January 10, 2011|By DON AINES |

A Washington County Circuit Court judge will decide next week whether a teenager charged with removing a stolen handgun from the scene of an accidental shooting of a 2-year-old will be tried as an adult, or have her case transferred to juvenile court.

Judge Donald E. Beachley said he will announce on Jan. 19, if 17-year-old Fantaisa Shantal Rivera of Hagerstown should be tried as an adult.

Monday’s transfer hearing for Rivera revealed new details about the shooting of Mario Longus on the morning of Sept. 27, 2010. The toddler shot himself in the chest with a stolen handgun, which Hagerstown police said was left under a bed in his family’s apartment on Little Elliott Drive.

Assistant State’s Attorney Brett Wilson said at the hearing that Rivera is accused of removing the gun from the apartment, hiding it in a playground and lying to police.
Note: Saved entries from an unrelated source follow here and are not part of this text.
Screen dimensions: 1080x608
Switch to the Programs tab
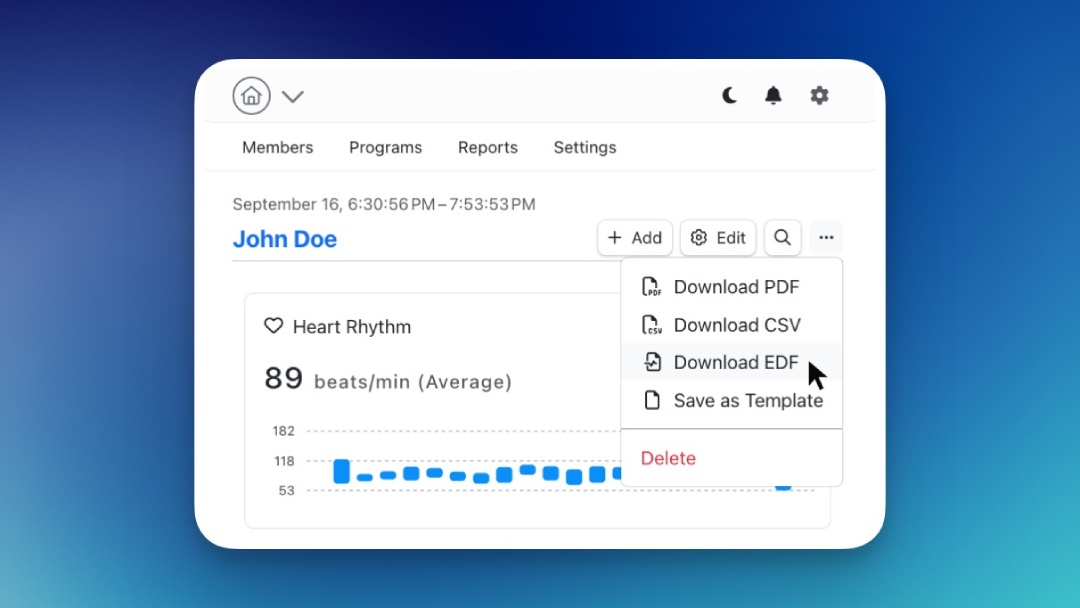pyautogui.click(x=385, y=147)
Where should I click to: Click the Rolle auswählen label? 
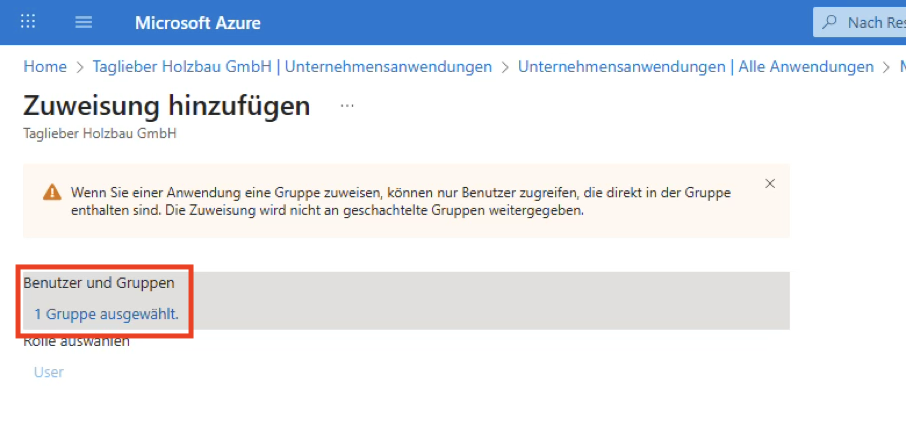click(x=76, y=343)
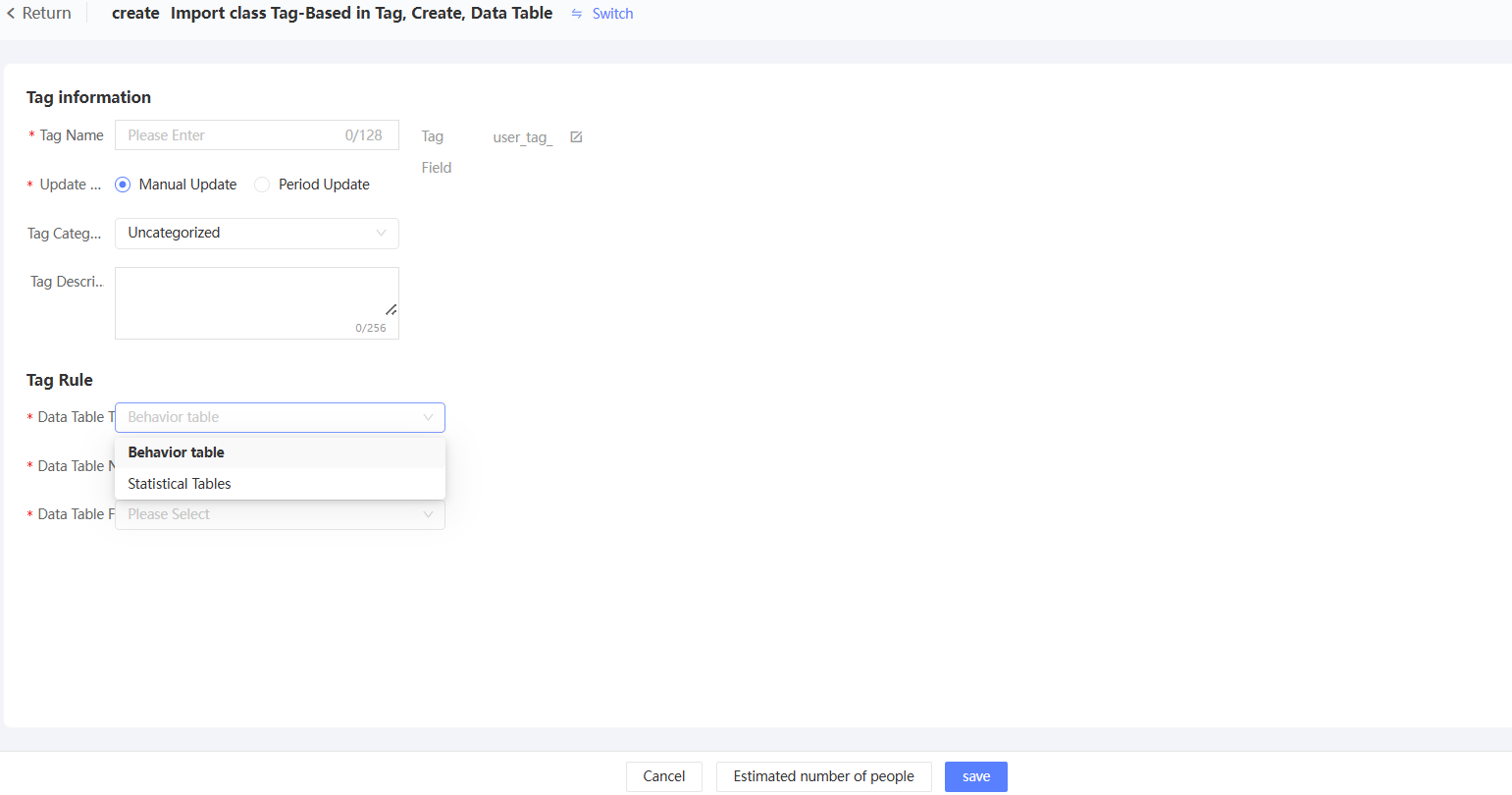Click the user_tag_ tag field text
The height and width of the screenshot is (795, 1512).
523,137
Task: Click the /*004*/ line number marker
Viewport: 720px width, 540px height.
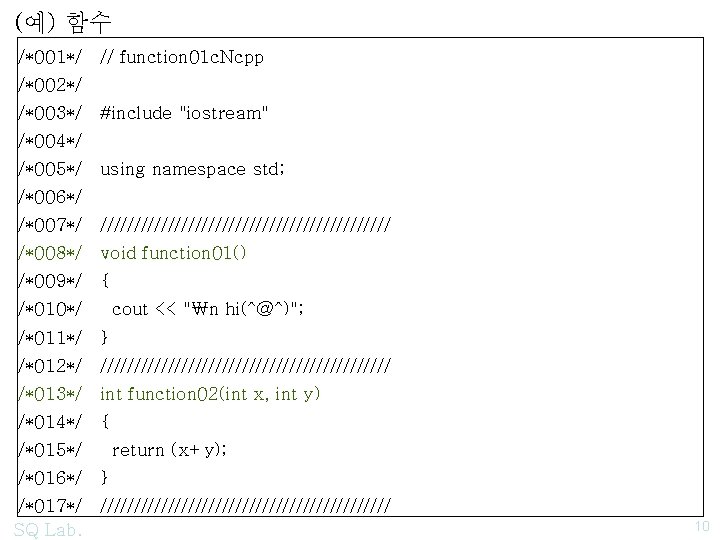Action: tap(49, 141)
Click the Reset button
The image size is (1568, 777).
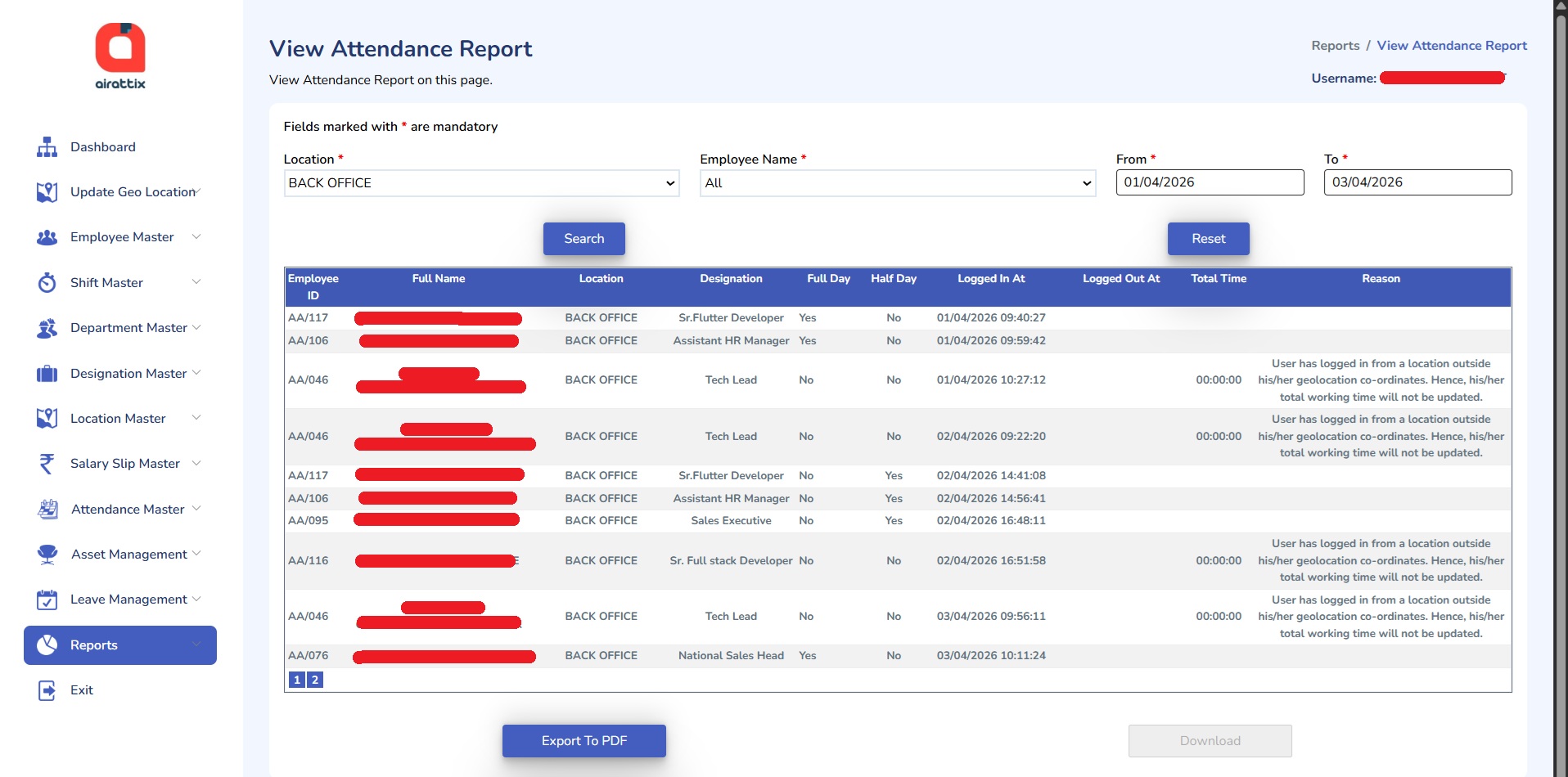point(1208,239)
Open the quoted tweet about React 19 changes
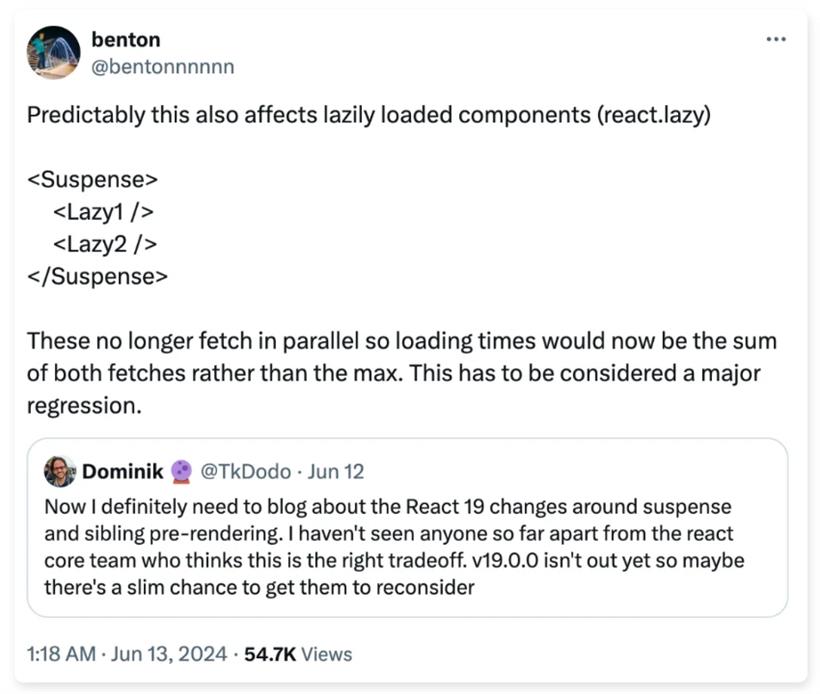The height and width of the screenshot is (694, 820). coord(407,528)
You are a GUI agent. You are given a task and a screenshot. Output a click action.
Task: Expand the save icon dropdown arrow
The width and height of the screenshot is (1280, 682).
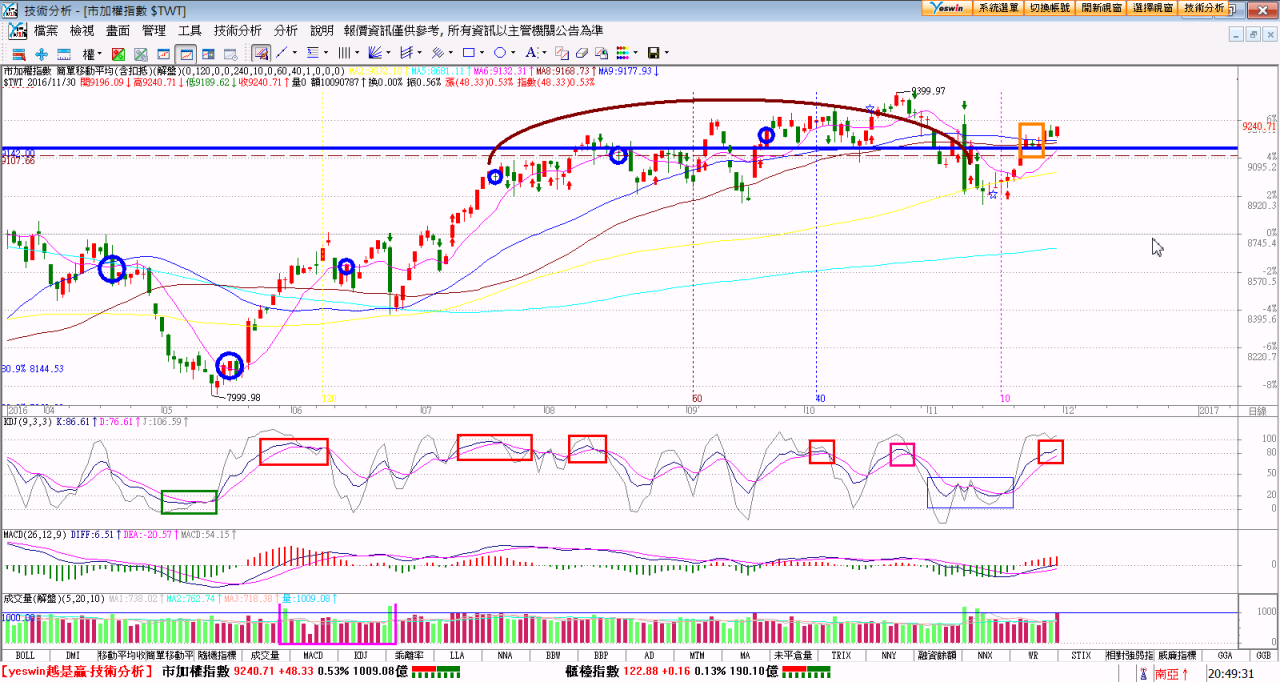pyautogui.click(x=667, y=53)
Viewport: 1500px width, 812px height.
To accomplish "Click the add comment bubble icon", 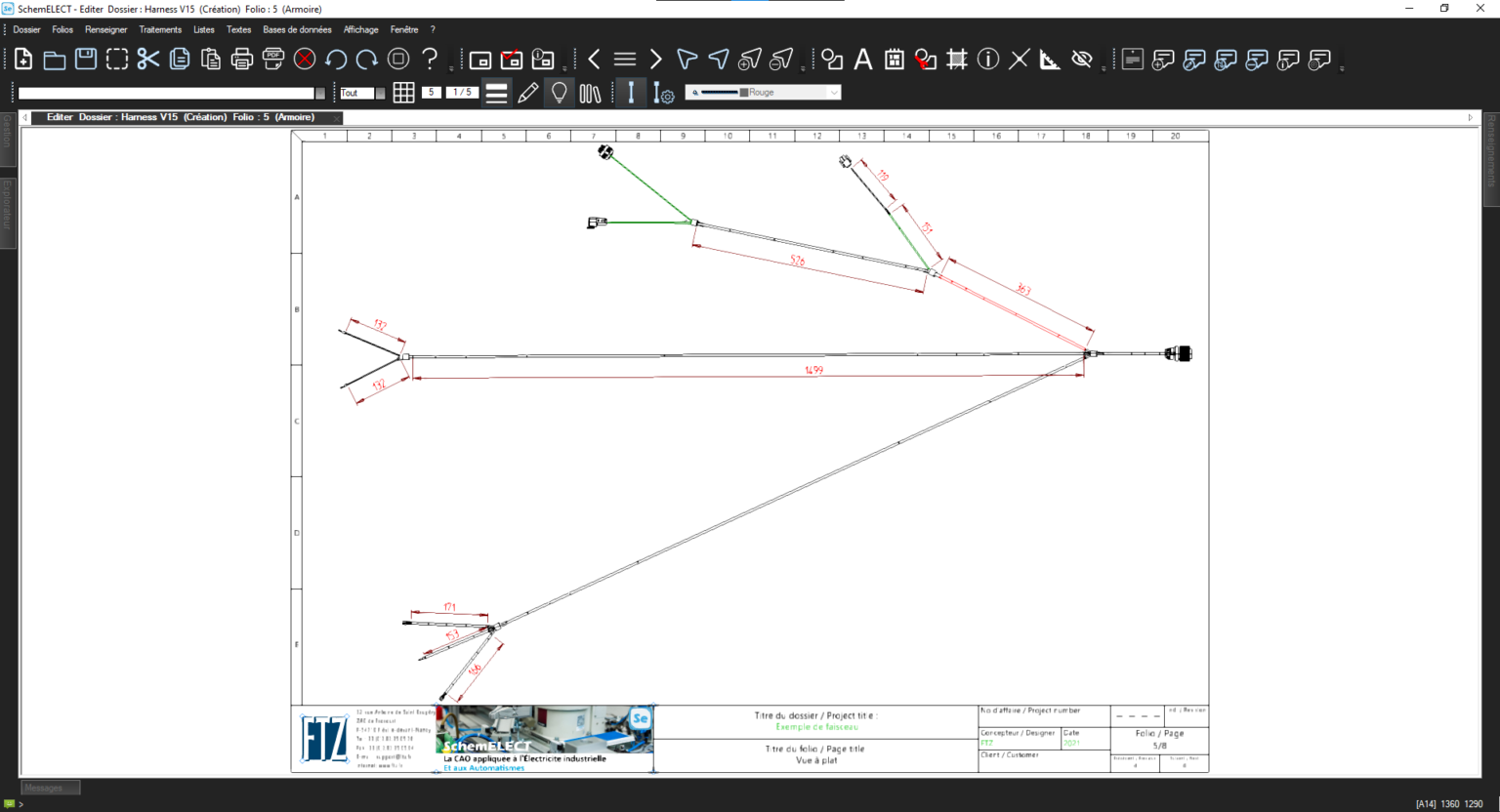I will (x=1162, y=61).

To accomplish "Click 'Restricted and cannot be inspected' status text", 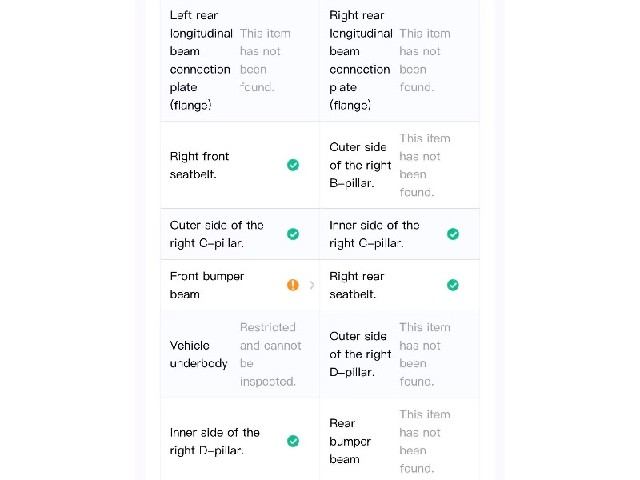I will click(271, 354).
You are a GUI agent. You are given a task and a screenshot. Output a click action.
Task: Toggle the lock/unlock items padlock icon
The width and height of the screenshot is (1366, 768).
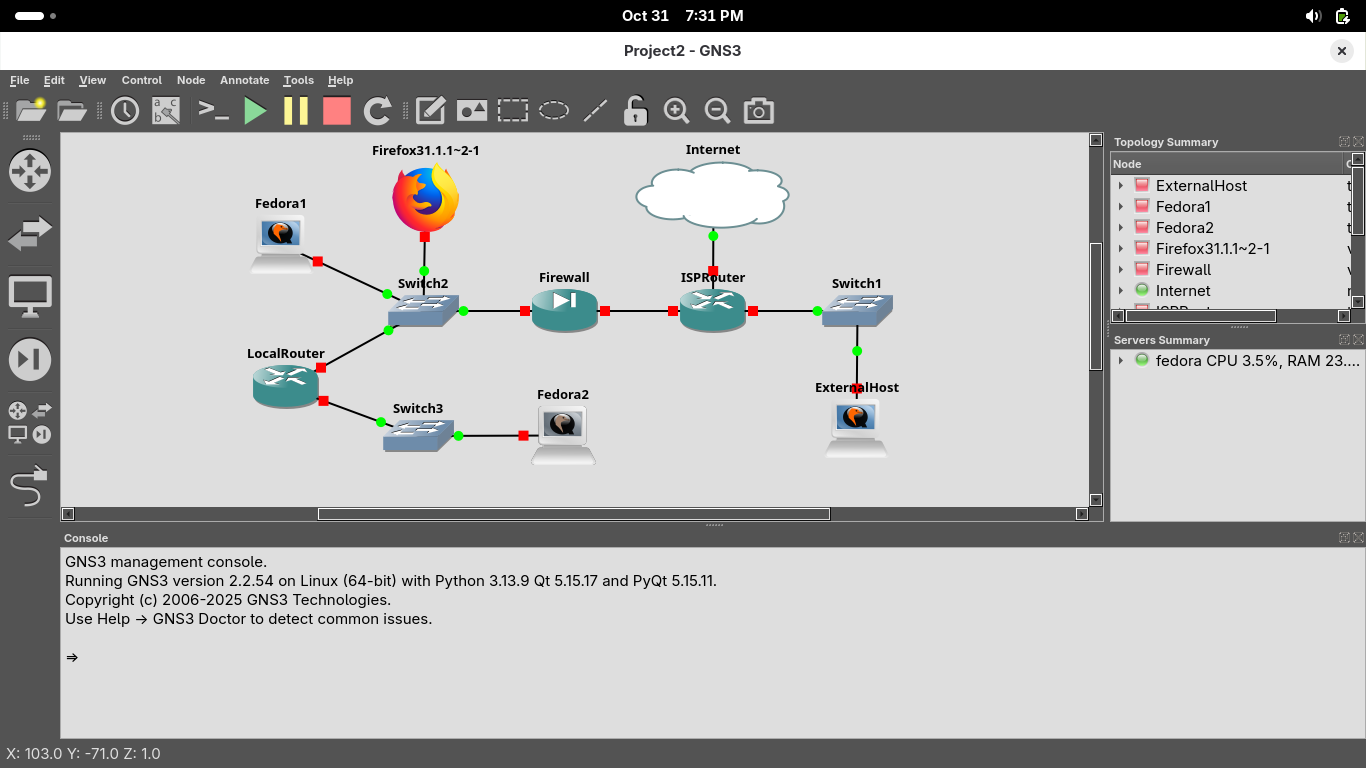click(x=635, y=111)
She did so because Mario Longus’ older brother, 16-year-old Marcus Deon Longus, was on home detention wearing an electronic monitor and could not leave the apartment, he said.

Rivera’s attorney, Bernard W. Semler II, said during the hearing that the gun was stolen and brought to the apartment by two unidentified individuals.

Mario Longus survived the shooting and is in a rehabilitation center, Wilson said after the hearing.

Marcus Longus and Rivera were charged with obstructing, police, making false statements to police, leaving a firearm accessible to an unsupervised minor, theft of less than $1,000, possession of a firearm and ammunition by a person younger than 21, according to criminal informations filed by the State’s Attorney’s Office. Marcus Longus also was charged with possession of a regulated firearm by a juvenile delinquent, court records said.

Both are scheduled for trial on Jan. 24, court records said. Marcus Longus also was scheduled for a hearing to transfer his case to juvenile court, but Assistant Public Defender Loren Villa asked for a postponement because she had not reviewed the findings of a 36-page Department of Juvenile Services report with Longus.

“I do know what the recommendation is,” Villa told Beachley without saying what the report recommended. The report has some “very serious ramifications” for Longus, Villa said, adding that the request for transfer to juvenile court might be withdrawn.

Semler argued that Rivera is amenable to treatment as a juvenile through foster care, a group home, detention, counseling or other programs not offered to her before.

Police were dispatched to the apartment at 1:16 a.m. Sept. 27 to find Mario Longus with a gunshot wound to his chest, the statement of probable cause said. There were nine people in the apartment and five of them, including Mario and Marcus Longus, and Rivera, were in the bedroom when the gun went off, the statement said.

Police determined the handgun belonged to a federal law enforcement officer living in Keedysville and was stolen from his vehicle on Sept. 7, the statement of probable cause said.

Rivera, who is out on bail, testified Monday that she was in a relationship with Marcus Longus for six years and visited him three times in the Washington County Detention Center since his arrest after the shooting. Asked if she would continue to do so, Rivera testified, “Probably ... because we’re friends.”

William Harvey, a case-management specialist with the Department of Juvenile Services, testified that Rivera went to visit Marcus Longus in the Western Maryland Children’s Center in March when he was being held on other charges. Rivera got into the center with other members of Longus’ family, representing herself as his sister, Harvey testified.

During the visit, Longus physically assaulted Rivera, an act caught on a surveillance camera, but Rivera refused to admit being struck by Longus, Greg Spickler, an investigator with the State’s Attorney’s Office, testified.

Steven Nelson of Juvenile Services testified that it was appropriate to charge Rivera as an adult, citing as one reason her apparent unwillingness to follow directions from authority figures.

“It can change,” Rivera said, when Wilson asked if she could work with authority figures.